Ultimately, Dr Norman ignores the undeniable reality that the New Zealand Dollar is a fiat currency that is losing its value, albeit at a much slower rate compared to the US Dollar, Euro, Yen, and Pound. Nonetheless, the New Zealand Dollar has lost about 6.3% this year relative to gold. For comparison purposes, the US Dollar has lost 13.5% of its value relative to gold, the Euro 14.4%, the British Pound 9.0%, and the Japanese Yen 14.7% during the same period.
Despite Dr Norman’s thoughtless and inaccurate comments, the New Zealand economy is amongst the least affected by the Global Financial Crisis and is performing comparatively better than its peers in the developed world. Admittedly, part of this is attributable to the strength of our two largest trading partners, Australia and China. However and notwithstanding its imperfections, the current government deserves some of the credit for prioritising a return to surplus and for adopting pro-business policies that embrace the free market.
In any event, quantitative easing ultimately benefits the rich. For example, the Bank of England commissioned a study in which it said that 40% of the gains of its quantitative easing programme went to the top 5% of British households.

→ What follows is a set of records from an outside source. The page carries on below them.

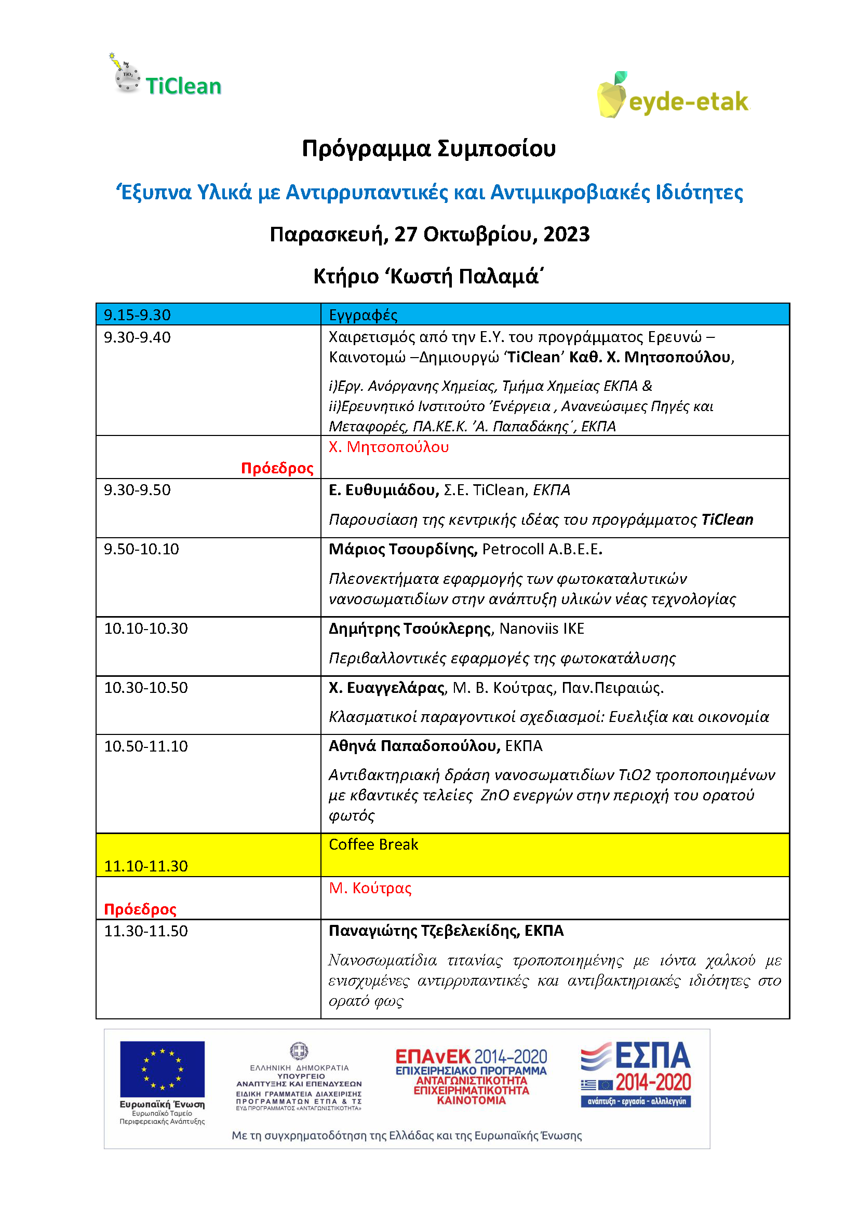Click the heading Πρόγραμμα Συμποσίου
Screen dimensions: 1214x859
pyautogui.click(x=428, y=148)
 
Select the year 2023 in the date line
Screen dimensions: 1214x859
pyautogui.click(x=566, y=234)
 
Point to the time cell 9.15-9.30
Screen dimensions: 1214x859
pyautogui.click(x=137, y=315)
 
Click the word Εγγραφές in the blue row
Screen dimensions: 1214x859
pyautogui.click(x=363, y=315)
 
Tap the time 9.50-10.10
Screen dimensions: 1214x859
pyautogui.click(x=141, y=549)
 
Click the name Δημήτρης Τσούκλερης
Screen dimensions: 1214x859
pyautogui.click(x=410, y=629)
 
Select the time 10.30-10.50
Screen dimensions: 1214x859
pyautogui.click(x=145, y=688)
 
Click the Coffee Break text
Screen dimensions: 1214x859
pyautogui.click(x=373, y=844)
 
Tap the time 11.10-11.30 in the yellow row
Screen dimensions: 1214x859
pyautogui.click(x=145, y=866)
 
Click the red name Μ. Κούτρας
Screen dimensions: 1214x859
pyautogui.click(x=370, y=888)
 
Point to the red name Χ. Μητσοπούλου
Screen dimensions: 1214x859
pyautogui.click(x=389, y=447)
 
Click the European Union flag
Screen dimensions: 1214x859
pyautogui.click(x=162, y=1069)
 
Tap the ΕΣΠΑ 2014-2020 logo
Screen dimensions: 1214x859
pyautogui.click(x=636, y=1074)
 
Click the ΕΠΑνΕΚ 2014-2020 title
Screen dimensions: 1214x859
pyautogui.click(x=471, y=1057)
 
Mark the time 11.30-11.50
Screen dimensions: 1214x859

The reason is simple. The rich own shares, property, and precious metals, whose values rise or remain constant when the central banks flood the world with money conjured out of thin air. Conversely, working people and savers rarely own financial assets whilst simultaneously having their real wages drop during an inflationary period. Dr Norman’s tacit support of even lower interest rates penalises retirees who depend on interest income to live. In essence, Dr Norman wants the Reserve Bank to continue the very imbalances that helped produce the Global Financial Crisis by punishing those prudent enough to save and rewarding the spendthrifts.
Dr Norman and the Greens pretend to show solicitude for poor people, but their policies are disastrous to those on the lower rungs of the socioeconomic ladder. For example, the Greens have been the most vociferous supporters of “smart growth” policies that limit the amount of residential land available for development. The lamentable result is that house prices skyrocket thanks to the Greens’ advocacy of policies that artificially constrain the supply of land. Ultimately, Green policies are partially responsible for house prices remaining unaffordable for many New Zealanders, but this hypocrisy seems not to worry the Greens.

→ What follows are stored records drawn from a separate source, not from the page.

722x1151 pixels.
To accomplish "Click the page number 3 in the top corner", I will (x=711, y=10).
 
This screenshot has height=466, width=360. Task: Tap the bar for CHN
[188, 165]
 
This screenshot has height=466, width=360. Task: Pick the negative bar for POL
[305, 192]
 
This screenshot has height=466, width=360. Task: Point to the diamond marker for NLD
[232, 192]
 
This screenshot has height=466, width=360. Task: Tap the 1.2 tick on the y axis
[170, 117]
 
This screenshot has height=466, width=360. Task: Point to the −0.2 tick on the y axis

Ultimately, the Greens are simply rebranded Reds masquerading as friends of the environment. Unfortunately, their politics is nothing more than repackaged Bolshevism. In the spirit of the Marxist class struggle, they assail and vilify groups whom they dislike such as dairy farmers or small businesses merely out of envy. The regrettably reality is that most New Zealand dairy farmers and small businesses earn less than what parasitic parliamentarians like Dr Norman earns as an MP whilst actually working for a living. However, New Zealanders can choose not to buy dairy products or goods offered by the businesses Dr Norman reviles whereas taxpayers must pay the taxes that fund Dr Norman’s generous parliamentary salary.
Given that Dr Norman wants “to start a mature discussion”, I am challenging him to debate this issue in a public forum. Most likely, Dr Norman will decline my request because he is more interested in emitting CO2 emissions with the political hot air emanating from his mouth than he is debating topics upon which he knows nothing. Sadly, financial illiterates like Dr Norman prefer to engage in demagoguery and promise the impossible rather than to offer solutions based on reality.